Without a doubt the way to view this film is with the 3-D glasses and just to be sure I popped in the standard 2-D version and I found it very underwhelming (even if my eyes didn’t end up bleary by the end). As gimmicky as it may seem, this film begs to be seen in 3-D. Luckily the DVD and Blu-ray releases come with four pairs, so no worries there. Recommended.
Arriving in a standard two-disc Elite Blu-ray case (once again, one of the discs is a digital copy) with a 3-D slipcover where the effect is the people literally just moving back and forth on the cover (ohhhh, cool! I can make the same effect my moving my head). Unlike most Warner releases this one comes with a menu, though more so you can select which version of the film to watch than anything, I surmise. Inside the case is a set of four 3-D glasses as well as inserts for the digital copy and a note to keep your player’s firmware up-to-date.
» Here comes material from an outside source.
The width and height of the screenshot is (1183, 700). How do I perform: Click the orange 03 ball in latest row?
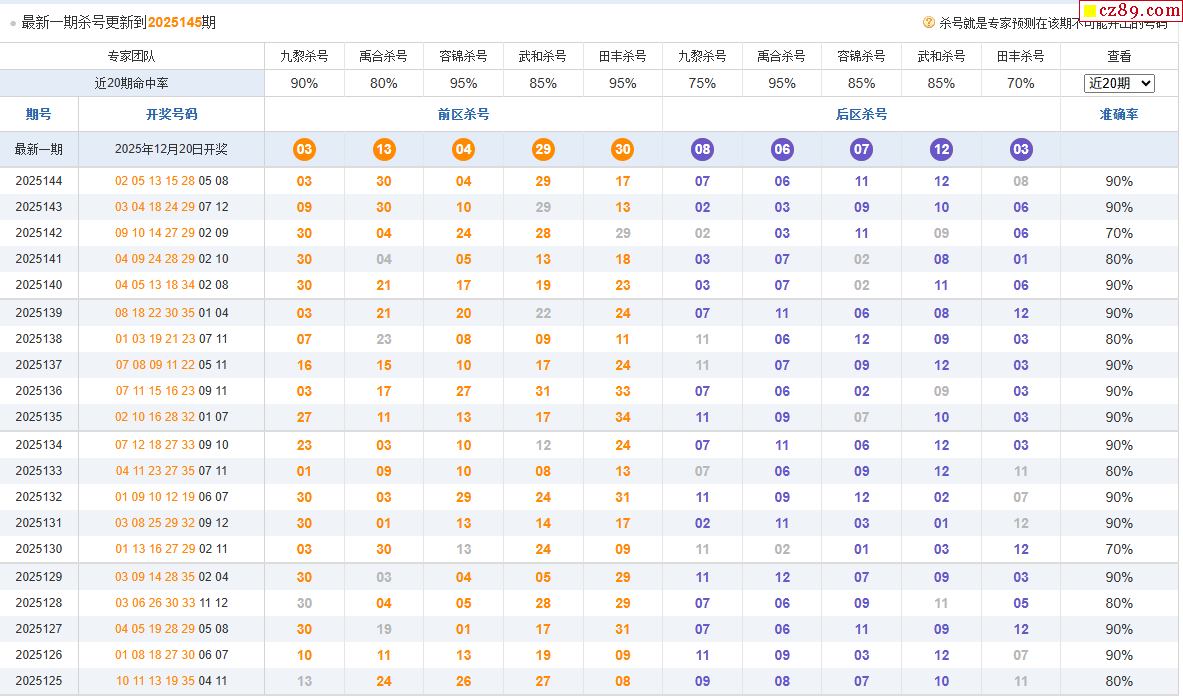[304, 150]
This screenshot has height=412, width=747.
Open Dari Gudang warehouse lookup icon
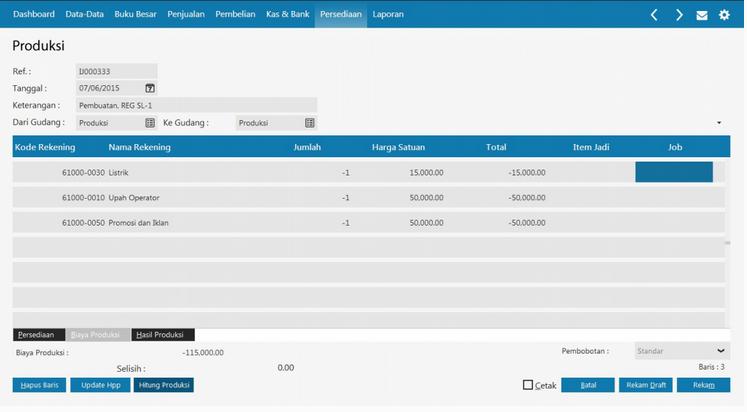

Both 2-D and 3-D versions of the film are included and as previously mentioned it’s the 3-D edition you’ll want to watch, though because of this it makes it kind of hard to tell the exact level of clarity and definition that this 1080p VC-1 transfer brings to the table. If the 2-D version is any indication, however, then this transfer is absolutely flawless and the 3-D version offers so many jump-out-of-screen moments that it’s hard to believe that this technology has been around for so long and hasn’t been used a whole lot in the past few years until very recently. Granted they’ve no doubt perfected it since the early 90’s, but it’s still curious that it took this long for a revival. Unfortunately those expecting a highly impressive lossless audio mix to go with this will be disappointed as all we get here is a standard DD5.1 track. While this track is nothing to snuff at, it’s also nothing that’s impressive either. Although the surrounds and subwoofer are used frequently, nothing pops out at you quite like the image does and as such it becomes an immediately disappointing mix. New Line is a studio that gave us Harold and Kumar in 7.1 DTS-HD MA—how did we manage to get screwed so badly on a film that genuinely deserves a lossless track?
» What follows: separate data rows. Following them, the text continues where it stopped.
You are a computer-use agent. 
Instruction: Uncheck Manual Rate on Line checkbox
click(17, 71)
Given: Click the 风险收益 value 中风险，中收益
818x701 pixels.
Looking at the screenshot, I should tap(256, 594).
Moving onto the extras we first come upon a commentary by Brendan Fraser and Director Eric Brevig. Fraser is the most eager on this track as he talks quite a bit more than Brevig does, but both manage to offer up plenty of comedic and interesting anecdotes about the production of the film. Worth a listen if you truly enjoyed the film—just be sure to flip on the 3-D version again in case you get bored and want to see a yo-yo fly at your face. The remaining extras are short, but are offered up in 1080i. “A World Within Our World” (10:09) provides a history of the original Jules Verne classic, while “Being Josh” (6:00) focuses on actor Hutcherson’s daily routines on the set. Finally “How to Make Dinosaur Drool” (2:47) is a nice little piece on the slobbery goo that falls upon Hutcheron in the third act of the film.
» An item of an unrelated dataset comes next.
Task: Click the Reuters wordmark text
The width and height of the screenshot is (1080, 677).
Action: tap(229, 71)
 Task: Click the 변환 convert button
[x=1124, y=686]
Overall Journey to the Center of the Earth is a bit gimmicky, but I’ll be damned if it isn’t a lot of fun to watch. With the 3-D effect I’m not entirely sure how much clarity you’ll be getting over the standard DVD release, especially since the audio track here is strictly a DD5.1 track, but if you don’t plan on watching it in 3-D then the Blu-ray transfer is definitely worth checking out. It’s a bit drab for the first part of the film, but that only makes the Center of the Earth visuals that more impressive when they pop off the screen and flood your retinas with color. Recommended.
Journey to the Center of the Earth is now available on DVD and Blu-ray.